Each Set is a Sapling Project will start in the Regional League matches of the 2020–2021 season and will continue in the 2021–2022 season. On the club's official website, the details of the project and the situation in which saplings will be donated are announced, and there is a counter on the home page of how many saplings will be donated as of the first match.

In the 2020–2021 season, the club donated 16 saplings to be planted through OGEM, the Foundation of the General Directorate of Forestry, after 16 sets won in 6 matches played in the Regional League group and final stages.

=== Aid to village schools social responsibility project ===
The social responsibility project initiated by the club in 2014 reached the ninth village school in 2021. After the 2021 pandemic, with the start of face-to-face education of village schools, the Social Responsibility project of Material Support for Village Schools has provided the aid of 2021 to the village school Eyyübiye Bulduk Primary School, 45 km away from Şanlıurfa, through the Village School Aid Project Association.

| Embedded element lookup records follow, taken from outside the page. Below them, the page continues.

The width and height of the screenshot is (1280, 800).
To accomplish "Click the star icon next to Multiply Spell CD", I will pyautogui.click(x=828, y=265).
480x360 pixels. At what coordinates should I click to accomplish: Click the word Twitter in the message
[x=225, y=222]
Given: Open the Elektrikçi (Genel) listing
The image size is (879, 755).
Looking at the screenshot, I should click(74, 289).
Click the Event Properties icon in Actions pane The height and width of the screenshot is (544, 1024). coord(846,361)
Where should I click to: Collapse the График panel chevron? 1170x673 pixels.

Material supported schools
| Year | Ci̇ty | Town | School name |
|---|---|---|---|
| 2014 | Şırnak | Cizre | Cizre Science High School |
| 2015 | Van | Gevaş | Yunus Emre Primary School |
| 2016 | Şırnak | Beytüşşebap | Aşağıdere Primary School |
| 2017 | Bingöl | Solhan | Bölge Boarding school |
| 2019 | Batman | Kozluk | Girls Primary School |
| 2019 | Diyarbakır | Ergani | Makam Dağı Anatolian High School |
| 2020 | Muş |  | Bağlar Köyü Bağlar Primary School |
| 2020 | Muş |  | Selahaddin Eyyubi Anatolian High School |
| 2021 | Şanlıurfa | Eyyubiye | Bulduk Primary School |

=== Other social responsibility projects ===
Except for material support to village schools, the club has not been affected by natural disasters and accidents, etc. It comes to the fore with the help it provides in social events.

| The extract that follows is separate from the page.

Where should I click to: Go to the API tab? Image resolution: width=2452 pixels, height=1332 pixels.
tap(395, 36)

After the mining disaster in Soma in 2014, the club's volleyball team played their first official match in the BLACK jersey with the #SOMA written on it.

The club made these projects in 2020, the assistance it provided to the children of Siirt who built a volleyball court with the car tires they bought from the gas station, the pandemic was intensively provided to healthcare personnel during night shifts, to donate saplings for the forests damaged by the forest fire in Hatay, İzmir and Elazığ. He continued with his help in the earthquakes that occurred in.